Voor de situatie van belanghebbende betekent dat dat ook het niet gerealiseerde rendement (dat wil zeggen de waardestijging) van de woning aan [adres] te [plaats 2] meetelt bij de berekening of het volgens de wet belaste fictieve rendement hoger is dan het werkelijke rendement. Die waardestijging is in het jaar 2021 het verschil tussen de waarde per 1 januari 2020 van € 140.000 en de waarde per 1 januari 2021 van € 155.000. De waardestijging is in het jaar 2022 het verschil tussen de waarde per 1 januari 2021 van € 155.000 en de waarde per 1 januari 2022 van € 190.000. Het totale werkelijke rendement op het vermogen van belanghebbende was dan € 15.000 in 2021 en € 35.000 in 2022.
5.4.
Het belaste forfaitaire rendement van belanghebbende is in 2021 € 3.423 en in 2022 € 4.793. Dat is lager dan het werkelijke rendement in beide jaren.
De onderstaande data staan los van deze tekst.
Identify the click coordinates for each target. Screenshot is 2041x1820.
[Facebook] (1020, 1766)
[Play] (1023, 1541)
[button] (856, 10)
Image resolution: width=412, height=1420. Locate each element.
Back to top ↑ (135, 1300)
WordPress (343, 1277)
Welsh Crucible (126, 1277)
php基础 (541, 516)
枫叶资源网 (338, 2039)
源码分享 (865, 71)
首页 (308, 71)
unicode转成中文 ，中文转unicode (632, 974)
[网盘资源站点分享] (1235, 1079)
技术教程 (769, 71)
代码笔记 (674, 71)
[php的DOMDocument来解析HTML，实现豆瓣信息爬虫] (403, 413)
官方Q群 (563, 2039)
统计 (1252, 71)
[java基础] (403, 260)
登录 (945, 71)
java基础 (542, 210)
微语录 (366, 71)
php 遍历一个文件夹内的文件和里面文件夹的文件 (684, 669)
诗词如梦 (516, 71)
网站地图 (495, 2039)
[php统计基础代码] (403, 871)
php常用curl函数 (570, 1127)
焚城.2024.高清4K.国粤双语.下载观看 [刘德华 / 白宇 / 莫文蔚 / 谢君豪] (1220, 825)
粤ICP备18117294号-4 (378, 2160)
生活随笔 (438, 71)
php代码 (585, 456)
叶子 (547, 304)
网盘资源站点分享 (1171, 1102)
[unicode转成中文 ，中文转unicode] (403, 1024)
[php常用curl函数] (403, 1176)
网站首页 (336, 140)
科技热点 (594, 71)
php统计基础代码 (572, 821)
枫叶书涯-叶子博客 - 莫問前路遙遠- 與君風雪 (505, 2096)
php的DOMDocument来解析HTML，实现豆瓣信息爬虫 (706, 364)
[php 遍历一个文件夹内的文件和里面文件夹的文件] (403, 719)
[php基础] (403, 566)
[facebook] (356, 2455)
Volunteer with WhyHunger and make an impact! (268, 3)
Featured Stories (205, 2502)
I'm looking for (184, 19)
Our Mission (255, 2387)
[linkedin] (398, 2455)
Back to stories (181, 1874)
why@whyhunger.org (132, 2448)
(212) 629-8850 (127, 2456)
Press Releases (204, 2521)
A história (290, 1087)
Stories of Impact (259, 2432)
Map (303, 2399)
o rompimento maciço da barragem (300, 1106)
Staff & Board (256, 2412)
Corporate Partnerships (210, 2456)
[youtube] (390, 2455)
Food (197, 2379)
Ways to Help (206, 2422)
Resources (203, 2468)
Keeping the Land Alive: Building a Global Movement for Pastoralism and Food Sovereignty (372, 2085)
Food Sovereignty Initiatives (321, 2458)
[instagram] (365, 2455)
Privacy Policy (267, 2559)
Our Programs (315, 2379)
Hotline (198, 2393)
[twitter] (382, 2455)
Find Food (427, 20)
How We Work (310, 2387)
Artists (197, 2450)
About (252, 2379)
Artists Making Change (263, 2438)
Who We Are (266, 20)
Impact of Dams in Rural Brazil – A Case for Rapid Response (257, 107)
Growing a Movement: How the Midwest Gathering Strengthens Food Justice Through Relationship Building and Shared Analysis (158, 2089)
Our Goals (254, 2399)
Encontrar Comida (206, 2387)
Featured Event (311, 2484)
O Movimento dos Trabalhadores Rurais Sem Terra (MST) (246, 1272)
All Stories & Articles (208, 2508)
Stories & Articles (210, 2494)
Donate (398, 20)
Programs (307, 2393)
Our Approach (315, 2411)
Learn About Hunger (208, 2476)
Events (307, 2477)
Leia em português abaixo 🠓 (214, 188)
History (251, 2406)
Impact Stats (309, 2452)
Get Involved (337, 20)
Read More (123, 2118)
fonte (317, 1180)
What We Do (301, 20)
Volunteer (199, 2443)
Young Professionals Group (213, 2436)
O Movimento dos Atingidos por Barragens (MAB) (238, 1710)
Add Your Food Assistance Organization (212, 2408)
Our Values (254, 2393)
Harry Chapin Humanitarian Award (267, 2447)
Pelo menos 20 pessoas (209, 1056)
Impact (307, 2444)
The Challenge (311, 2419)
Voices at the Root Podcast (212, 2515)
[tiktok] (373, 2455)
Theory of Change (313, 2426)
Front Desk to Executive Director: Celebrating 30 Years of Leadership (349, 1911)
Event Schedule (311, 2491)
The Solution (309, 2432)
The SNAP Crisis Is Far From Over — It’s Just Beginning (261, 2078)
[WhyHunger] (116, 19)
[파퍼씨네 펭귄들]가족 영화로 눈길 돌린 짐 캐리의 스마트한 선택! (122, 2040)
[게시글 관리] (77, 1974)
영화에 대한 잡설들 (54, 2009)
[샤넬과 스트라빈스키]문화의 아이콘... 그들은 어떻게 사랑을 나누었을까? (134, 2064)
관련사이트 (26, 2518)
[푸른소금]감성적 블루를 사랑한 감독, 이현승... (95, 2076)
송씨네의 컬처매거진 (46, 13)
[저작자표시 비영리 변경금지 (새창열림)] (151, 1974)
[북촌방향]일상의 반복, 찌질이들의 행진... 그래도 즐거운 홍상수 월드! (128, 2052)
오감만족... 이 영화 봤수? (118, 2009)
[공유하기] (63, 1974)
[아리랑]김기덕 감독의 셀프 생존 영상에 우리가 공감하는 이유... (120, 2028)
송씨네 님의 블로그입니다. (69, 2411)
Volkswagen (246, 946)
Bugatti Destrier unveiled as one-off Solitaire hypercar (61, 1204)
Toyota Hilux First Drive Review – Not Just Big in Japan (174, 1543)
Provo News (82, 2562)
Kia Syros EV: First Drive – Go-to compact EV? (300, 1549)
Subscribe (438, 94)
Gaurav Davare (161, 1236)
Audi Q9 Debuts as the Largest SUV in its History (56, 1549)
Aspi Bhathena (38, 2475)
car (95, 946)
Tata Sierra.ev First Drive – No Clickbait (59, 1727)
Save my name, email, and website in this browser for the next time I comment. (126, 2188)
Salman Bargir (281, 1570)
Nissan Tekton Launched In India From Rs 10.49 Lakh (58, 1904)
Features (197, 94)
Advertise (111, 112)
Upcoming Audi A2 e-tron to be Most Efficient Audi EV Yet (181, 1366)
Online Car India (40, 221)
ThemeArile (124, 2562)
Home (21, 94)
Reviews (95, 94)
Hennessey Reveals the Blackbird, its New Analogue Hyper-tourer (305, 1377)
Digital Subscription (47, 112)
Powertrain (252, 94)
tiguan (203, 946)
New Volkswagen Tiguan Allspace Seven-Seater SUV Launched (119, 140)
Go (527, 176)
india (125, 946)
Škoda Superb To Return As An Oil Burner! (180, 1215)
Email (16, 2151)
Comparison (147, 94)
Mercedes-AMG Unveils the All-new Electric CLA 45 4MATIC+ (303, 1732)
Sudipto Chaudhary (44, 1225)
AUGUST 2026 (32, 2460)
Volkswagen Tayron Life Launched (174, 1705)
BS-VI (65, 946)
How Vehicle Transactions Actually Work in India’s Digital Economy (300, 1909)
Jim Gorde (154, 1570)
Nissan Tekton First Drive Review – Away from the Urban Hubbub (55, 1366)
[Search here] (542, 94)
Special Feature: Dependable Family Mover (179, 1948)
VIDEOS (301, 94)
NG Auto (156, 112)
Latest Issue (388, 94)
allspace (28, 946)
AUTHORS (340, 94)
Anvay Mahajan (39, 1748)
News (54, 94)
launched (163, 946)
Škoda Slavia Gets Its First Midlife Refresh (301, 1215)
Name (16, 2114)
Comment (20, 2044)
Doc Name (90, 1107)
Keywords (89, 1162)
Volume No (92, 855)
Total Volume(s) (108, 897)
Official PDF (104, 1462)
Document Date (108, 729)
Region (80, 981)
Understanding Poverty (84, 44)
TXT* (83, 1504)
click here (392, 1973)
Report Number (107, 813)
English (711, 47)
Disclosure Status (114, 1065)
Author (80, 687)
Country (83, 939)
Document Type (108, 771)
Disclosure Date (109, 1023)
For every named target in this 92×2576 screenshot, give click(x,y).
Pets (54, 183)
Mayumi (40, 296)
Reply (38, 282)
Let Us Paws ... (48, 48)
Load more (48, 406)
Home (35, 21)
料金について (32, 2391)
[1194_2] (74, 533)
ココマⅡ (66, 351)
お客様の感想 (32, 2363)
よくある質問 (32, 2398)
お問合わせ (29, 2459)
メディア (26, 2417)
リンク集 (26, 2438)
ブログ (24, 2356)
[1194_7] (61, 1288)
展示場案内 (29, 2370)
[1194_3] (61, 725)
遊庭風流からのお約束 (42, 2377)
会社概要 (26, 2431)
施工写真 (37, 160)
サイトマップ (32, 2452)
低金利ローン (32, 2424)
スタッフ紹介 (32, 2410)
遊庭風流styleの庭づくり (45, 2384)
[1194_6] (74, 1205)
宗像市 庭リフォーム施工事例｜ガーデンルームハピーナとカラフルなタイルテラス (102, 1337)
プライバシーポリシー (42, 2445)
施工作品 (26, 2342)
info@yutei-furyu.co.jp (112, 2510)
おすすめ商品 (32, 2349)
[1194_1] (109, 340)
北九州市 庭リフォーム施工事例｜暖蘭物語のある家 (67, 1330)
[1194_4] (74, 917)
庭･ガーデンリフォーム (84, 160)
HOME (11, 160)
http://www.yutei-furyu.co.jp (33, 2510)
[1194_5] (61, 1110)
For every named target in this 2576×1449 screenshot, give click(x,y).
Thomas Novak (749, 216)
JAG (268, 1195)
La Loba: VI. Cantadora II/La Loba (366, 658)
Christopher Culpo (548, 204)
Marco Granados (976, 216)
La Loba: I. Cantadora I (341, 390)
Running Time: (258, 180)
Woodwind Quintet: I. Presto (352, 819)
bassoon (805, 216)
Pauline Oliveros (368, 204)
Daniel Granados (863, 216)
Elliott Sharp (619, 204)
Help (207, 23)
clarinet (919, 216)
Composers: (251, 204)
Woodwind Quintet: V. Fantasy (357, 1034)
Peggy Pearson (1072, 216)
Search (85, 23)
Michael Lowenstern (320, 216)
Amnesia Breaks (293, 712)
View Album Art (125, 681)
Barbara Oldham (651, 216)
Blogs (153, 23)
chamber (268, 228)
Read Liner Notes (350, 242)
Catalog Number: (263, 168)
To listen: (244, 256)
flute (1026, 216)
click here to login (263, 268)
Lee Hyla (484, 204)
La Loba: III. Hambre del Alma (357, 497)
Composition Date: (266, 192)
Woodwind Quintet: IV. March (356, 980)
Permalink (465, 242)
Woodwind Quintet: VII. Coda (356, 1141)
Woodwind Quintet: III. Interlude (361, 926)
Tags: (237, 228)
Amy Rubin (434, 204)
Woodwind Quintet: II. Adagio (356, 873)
Er is dan geen rechtsgrond om toepassing van de wettelijke regeling achterwege te laten. De beroepen zijn dus ongegrond.
Rentevergoeding
6. Belanghebbende maakt nog aanspraak op een rentevergoeding. Daarbij verwijst belanghebbende naar de uitspraak van deze rechtbank van 4 april 2024, ECLI:NL:RBZWB:2024:2190.
6.1.
De rechtbank vat de aanspraak op een rentevergoeding, gelet op de verwijzing naar de uitspraak van de rechtbank van 4 april 2024, op als een verzoek om vergoeding van rente over de ten onrechte betaalde belasting over het belastbaar inkomen uit sparen en beleggen. Aangezien belanghebbende de belasting over het belastbaar inkomen uit sparen en beleggen naar het oordeel van de rechtbank niet te hoog is (zie 5.4.) en belanghebbende dus geen teruggaaf krijgt, bestaat reeds daarom geen aanleiding voor toekenning van een rentevergoeding. De rechtbank wijst het verzoek om een rentevergoeding daarom af.

Conclusie en gevolgen

7. De beroepen zijn ongegrond. Dat betekent dat de voorlopige aanslagen IB/PVV 2021 en 2022 in stand blijven. Omdat de beroepen ongegrond zijn krijgt belanghebbende het griffierecht niet terug. Hij krijgt ook geen vergoeding van zijn proceskosten.

Beslissing

De rechtbank:
  • verklaart de beroepen ongegrond;
  • wijst het verzoek om een rentevergoeding af.
Deze uitspraak is gedaan door mr. J.A. den Braber-Riemens, rechter, in aanwezigheid van mr. F.E.M. Houben, griffier, op 15 april 2025 en openbaar gemaakt door middel van geanonimiseerde publicatie op www.rechtspraak.nl.
griffier
rechter
Een afschrift van deze uitspraak is verzonden aan partijen op:

Informatie over hoger beroep

Een partij die het niet eens is met deze uitspraak, kan een hogerberoepschrift sturen naar het gerechtshof ’s-Hertogenbosch waarin wordt uitgelegd waarom deze partij het niet eens is met deze uitspraak. Het hogerberoepschrift moet worden ingediend binnen zes weken na de dag waarop deze uitspraak is verzonden.
Digitaal beroep instellen kan via “Formulieren en inloggen” op www.rechtspraak.nl. Hoger beroep instellen kan eventueel ook nog steeds door verzending van een brief aan het gerechtshof ’s-Hertogenbosch (belastingkamer), Postbus 70583, 5201 CZ ’s-Hertogenbosch.

Voetnoten

1.Hoge Raad 24 december 2021, ECLI:NL:HR:2021:1963.
2.Hoge Raad 6 juni 2024, ECLI:NL:HR:2024:705.